Article · Field notes
The First Heat
31 May 2026 3 min read
The board was finished, but that didn’t mean it was real.
On land, a surfboard can get away with a lot. It can be beautiful and useless. It can look fast on a rack and feel dead under your feet. The only honest test is water, and the harder version of that test is water with other kids watching.
So the first session became a small contest at Tamarin. Nothing grand: a few heats, the same kids who are always around the break, one gazebo, a cooler, and a folding table with stickers on it.
The format
The format was deliberately thin. Twenty-minute heats. Two or three kids in the water. An adult on the sand with a whistle and a clipboard, performing the necessary theatre of order.
Best two waves counted, more or less. The real question was simpler: could they paddle out, wait their turn, commit to a wave, and come back in feeling like they’d done something?

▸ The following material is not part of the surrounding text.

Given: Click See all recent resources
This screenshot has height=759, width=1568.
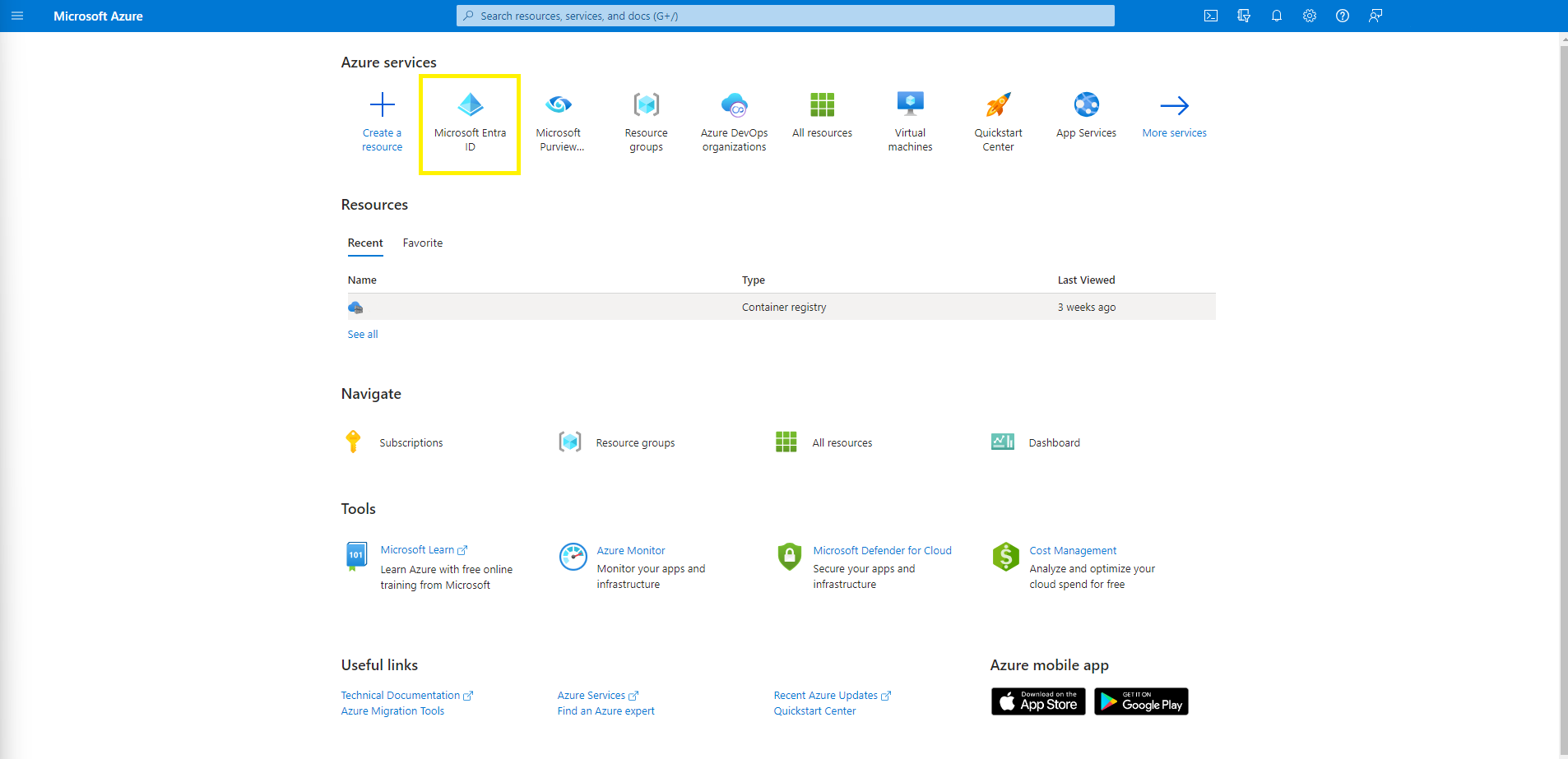Looking at the screenshot, I should [x=362, y=334].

The bracket didn’t matter much. What mattered was that everyone knew which board this was. They’d seen the drawings, voted on logo versions, argued about colours, and watched some of the sanding. The duck wasn’t a surprise reveal; it had slowly become familiar before it ever touched the water.
Noah was nervous in a way I hadn’t seen during the build. Sanding foam is private. This wasn’t. If the board surfed badly, it wouldn’t fail in a workshop, it would fail in front of the exact people he wanted to impress.
He didn’t say any of this. He just got quieter in the car.
The debut
The board surfs.
That’s the whole headline. A board shaped partly by an eight-year-old had every chance of becoming a lovely object that didn’t work. This one works. It’s loose enough, fast enough for the wave, and it turns when he asks it to.
The merch table
The other half of the day happened on the sand. We had printed stickers, a few tees, and some caps, and put them on the folding table next to the cooler. Mostly free. There was no commercial plan hiding underneath it.
Still, it changed the day. A project that had started at our kitchen table and then passed through the hands and opinions of the other kids was suddenly walking around on them. That’s a strange thing to watch as a parent. Your child makes a mark, other children help shape it, and then they choose to wear it.